Mais l’accumulation de ces récits – aux auditions des dix-neuf plaignantes se sont ajoutées celles de nombreuses autres patientes décrivant des faits identiques mais prescrits –, le fait qu’ils proviennent de femmes de tous âges, de tous milieux sociaux et de toutes provenances géographiques (Pierre Pallardy exerçait à la fois à l’île de Ré et dans le XVIème arrondissement parisien, et sa notoriété attirait une clientèle parfois venue de loin) ont visiblement emporté la conviction des jurés.
L’autre élément fort de l’accusation, comme l’a rappelé l’avocat général Annie Grenier, qui avait requis 12 ans de prison, est la forte ressemblance entre les différents témoignages de ces victimes qui ne se connaissaient pas.

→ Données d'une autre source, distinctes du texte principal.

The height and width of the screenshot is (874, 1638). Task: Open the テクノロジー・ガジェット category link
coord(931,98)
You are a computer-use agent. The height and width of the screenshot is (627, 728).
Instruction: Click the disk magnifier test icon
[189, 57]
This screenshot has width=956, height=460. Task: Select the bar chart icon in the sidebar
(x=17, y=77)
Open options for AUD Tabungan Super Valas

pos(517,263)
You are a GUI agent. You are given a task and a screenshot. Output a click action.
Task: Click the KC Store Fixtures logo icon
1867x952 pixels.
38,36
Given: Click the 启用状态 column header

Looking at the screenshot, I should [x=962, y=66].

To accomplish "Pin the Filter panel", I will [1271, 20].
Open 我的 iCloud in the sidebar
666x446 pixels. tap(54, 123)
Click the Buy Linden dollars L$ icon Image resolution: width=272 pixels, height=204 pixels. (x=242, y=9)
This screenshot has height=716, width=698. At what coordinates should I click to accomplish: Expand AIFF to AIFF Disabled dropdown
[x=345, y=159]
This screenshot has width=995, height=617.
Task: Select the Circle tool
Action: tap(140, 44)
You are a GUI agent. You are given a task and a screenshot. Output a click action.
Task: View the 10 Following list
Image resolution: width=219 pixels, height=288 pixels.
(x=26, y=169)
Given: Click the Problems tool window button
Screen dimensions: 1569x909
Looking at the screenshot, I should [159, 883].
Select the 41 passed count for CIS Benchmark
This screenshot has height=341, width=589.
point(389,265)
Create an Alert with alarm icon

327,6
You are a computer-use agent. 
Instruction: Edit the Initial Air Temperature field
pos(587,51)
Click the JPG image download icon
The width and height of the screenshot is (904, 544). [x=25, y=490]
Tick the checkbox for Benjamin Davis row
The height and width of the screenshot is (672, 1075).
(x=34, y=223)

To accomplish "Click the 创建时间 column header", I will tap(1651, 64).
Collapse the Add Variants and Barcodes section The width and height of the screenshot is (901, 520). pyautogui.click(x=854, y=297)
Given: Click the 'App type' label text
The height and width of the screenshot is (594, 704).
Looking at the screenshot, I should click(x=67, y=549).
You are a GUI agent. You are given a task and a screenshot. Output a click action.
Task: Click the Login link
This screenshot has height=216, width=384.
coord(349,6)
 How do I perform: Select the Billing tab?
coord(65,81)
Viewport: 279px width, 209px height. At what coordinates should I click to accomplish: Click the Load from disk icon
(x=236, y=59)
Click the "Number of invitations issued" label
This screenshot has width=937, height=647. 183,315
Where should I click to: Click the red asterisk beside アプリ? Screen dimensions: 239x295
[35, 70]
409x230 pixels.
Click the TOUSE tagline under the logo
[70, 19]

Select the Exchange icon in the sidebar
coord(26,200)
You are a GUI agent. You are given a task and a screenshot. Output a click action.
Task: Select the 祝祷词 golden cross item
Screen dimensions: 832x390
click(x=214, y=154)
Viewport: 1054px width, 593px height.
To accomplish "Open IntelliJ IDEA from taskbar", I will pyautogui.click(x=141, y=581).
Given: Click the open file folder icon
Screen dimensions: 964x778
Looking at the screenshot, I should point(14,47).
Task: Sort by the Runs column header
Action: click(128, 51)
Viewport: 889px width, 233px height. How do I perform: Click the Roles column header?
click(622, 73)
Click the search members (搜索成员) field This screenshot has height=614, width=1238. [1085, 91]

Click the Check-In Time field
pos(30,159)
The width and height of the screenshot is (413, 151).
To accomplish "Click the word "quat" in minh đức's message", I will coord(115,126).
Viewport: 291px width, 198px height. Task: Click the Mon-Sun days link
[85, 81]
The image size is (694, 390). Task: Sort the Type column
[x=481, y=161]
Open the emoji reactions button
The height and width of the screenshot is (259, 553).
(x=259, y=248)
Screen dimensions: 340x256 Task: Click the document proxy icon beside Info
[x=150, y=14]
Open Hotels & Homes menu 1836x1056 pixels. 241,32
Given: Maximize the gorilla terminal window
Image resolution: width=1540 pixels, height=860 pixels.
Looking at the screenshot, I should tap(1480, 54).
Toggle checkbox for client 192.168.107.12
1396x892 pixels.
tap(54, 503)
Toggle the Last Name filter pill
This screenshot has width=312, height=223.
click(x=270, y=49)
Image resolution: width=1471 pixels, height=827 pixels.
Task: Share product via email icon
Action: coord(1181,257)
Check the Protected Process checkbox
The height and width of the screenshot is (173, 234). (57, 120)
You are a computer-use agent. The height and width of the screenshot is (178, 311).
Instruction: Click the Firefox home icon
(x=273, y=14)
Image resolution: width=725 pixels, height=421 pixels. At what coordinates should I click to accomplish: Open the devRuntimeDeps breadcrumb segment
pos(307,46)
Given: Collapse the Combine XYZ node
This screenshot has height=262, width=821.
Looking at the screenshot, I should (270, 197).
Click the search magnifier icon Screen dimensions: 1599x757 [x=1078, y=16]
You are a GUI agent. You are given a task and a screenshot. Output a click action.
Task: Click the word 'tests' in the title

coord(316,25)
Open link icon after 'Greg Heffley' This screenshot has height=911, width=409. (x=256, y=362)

Toutes décrivent d’abord une phase qui mélange mise en confiance et déstabilisation : questions sur la sexualité de la patiente, compliments sur son physique, puis massage du ventre extrêmement douloureux. «Je ne suis pas douillette mais ça m’a arraché des larmes», dit Françoise, 55 ans à l’époque. Après ces manipulations «qui les font très souvent pleurer», admet Pierre Pallardy, le «thérapeute» a coutume de les prendre dans les bras, de les embrasser. «Rien de sexuel», selon lui, «des baisers sur la bouche» selon la plupart d’entre elles. L’étape suivante vient au premier, deuxième ou troisième rendez-vous, selon le degré de vulnérabilité de la patiente. «Il m’a enlevé ma culotte et m’a fait une pénétration digitale, dit Françoise. J’étais scotchée, l’impression de ne plus pouvoir bouger, d’être en hypnose totale, sonnée et abrutie par un flot de paroles qui ne me permettait pas d’être maître de mes mouvements. Ensuite il a sauté sur la table et tenté une pénétration pénienne.» Catherine, 37 ans aujourd’hui, 30 quand elle a consulté Pierre Pallardy en 2006, décrit le même «flot ininterrompu de paroles» qui la laissent dans un état second, soumise et hébétée. «Il m’a enlevé ma culotte, m’a imposé une pénétration digitale, puis s’est déshabillé, a tenté une pénétration pénienne.»
Catherine, comme Françoise, est pourtant «revenue» voir le docteur Pallardy, une ou deux fois avant de cesser tout contact – argument évidemment mis en avant par la défense. Et contré par les onze avocats de partie civile qui, lors de leurs plaidoiries, ont détaillé l’état de sidération dans lequel se trouvaient leurs clientes. «Pierre Pallardy ne broyait pas seulement les ventres. Il broyait aussi les âmes», analyse Me Jean-Yves Moyart, en évoquant les méthodes d’emprise du practicien. «La question de pourquoi elles reviennent, c’est la question de pourquoi on obéït à une autorité, détaille Me Laure Heinich. L’histoire nous apprend que les hommes obéissent à l’autorité sans la remettre en cause. C’est l’expérience de Milgram.» Me Louis Balling lui parle d’un état «de toute puissance» de l’ostéopathe face aux femmes qui s’allongent sur sa table de massage et d’un «narcissisme effroyable». «Je vous ai entendu dire : J’ai tous les droits, je fais ce que je veux avec les seins et avec les corps des femmes, plaide Karine Bourdié. Non, vous n’avez pas tous les droits monsieur Pallardy.»